The perfect user interface is virtually invisible to users. Yet such perfection is rarely achieved. In the meantime, skilled designers are working hard to craft interfaces that are both logical and easy to use.
Yadu Singh, a digital platforms and solutions lead with global technology research and advisory firm ISG, claims that on the enterprise front, most application users crave access simplicity. “Our research and experience show almost all platforms have to be customized by adopters to some extent,” he states.
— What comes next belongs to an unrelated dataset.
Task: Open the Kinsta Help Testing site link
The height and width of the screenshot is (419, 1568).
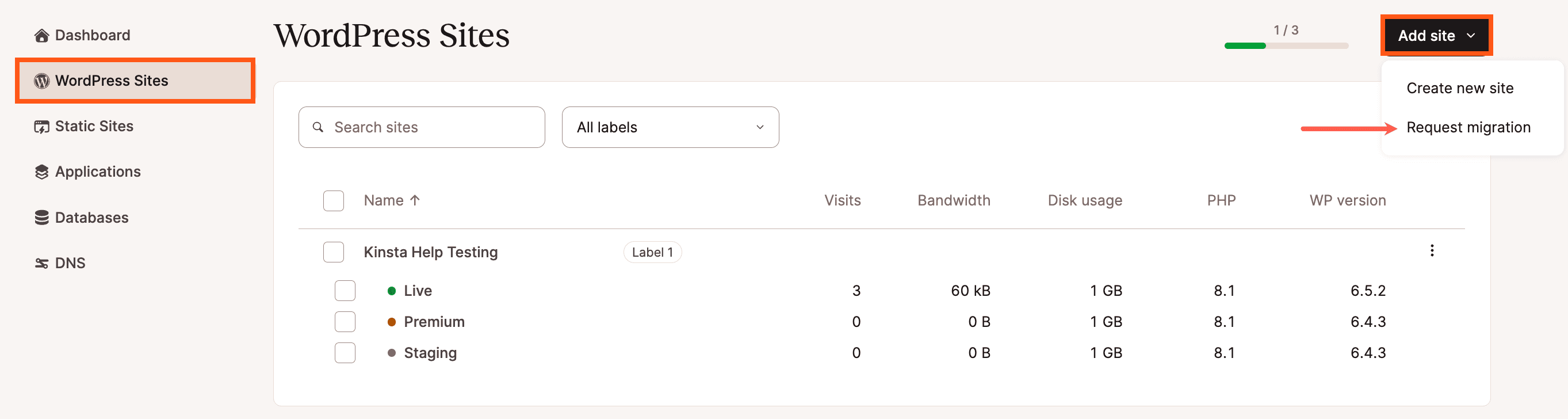Action: pyautogui.click(x=431, y=252)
This is particularly true when a product is upgraded. “The out-of-the-box user interface may be difficult, in particular, for users who have developed learned behaviors using older versions.”
Newer, more intuitive interfaces, such as those provided in recent SAP and Salesforce applications, allow users to click through easily to relevant screens, Singh observes. “This mitigates, but does not entirely eliminate, the need for customization,” he notes. “Most of our clients insist on some level of customization to meet their standard processes,” Singh says.
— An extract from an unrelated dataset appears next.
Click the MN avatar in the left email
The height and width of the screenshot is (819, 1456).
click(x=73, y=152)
Younger users, meanwhile, typically have a limited attention span with little or no tolerance for lag time, as well as a strong need to multi-task, Singh states. For such users, productivity is paramount. “Anything that slows them down, such as systems that don’t add default values for missing data that can be corrected later, is not well tolerated.”
The most important user interface design rule that should never be overlooked is the rule of clarity. Clarity is critical when it comes to user interfaces, says Zeeshan Arif, founder and CEO of Whizpool, a software and website development company.
“When you're designing an interface, you need to make sure your users understand what they can do at all times,” Arif advises. This means making sure that buttons are correctly labeled and that there aren't any unexpected changes or surprises that might confuse users. “If a button says ‘delete’, then it should delete whatever it's supposed to delete -- and only that thing,” he says. “If you have a button that does something else, then either make it a different color or label it differently, but don't put in something in that looks like a delete button but doesn't actually delete anything.”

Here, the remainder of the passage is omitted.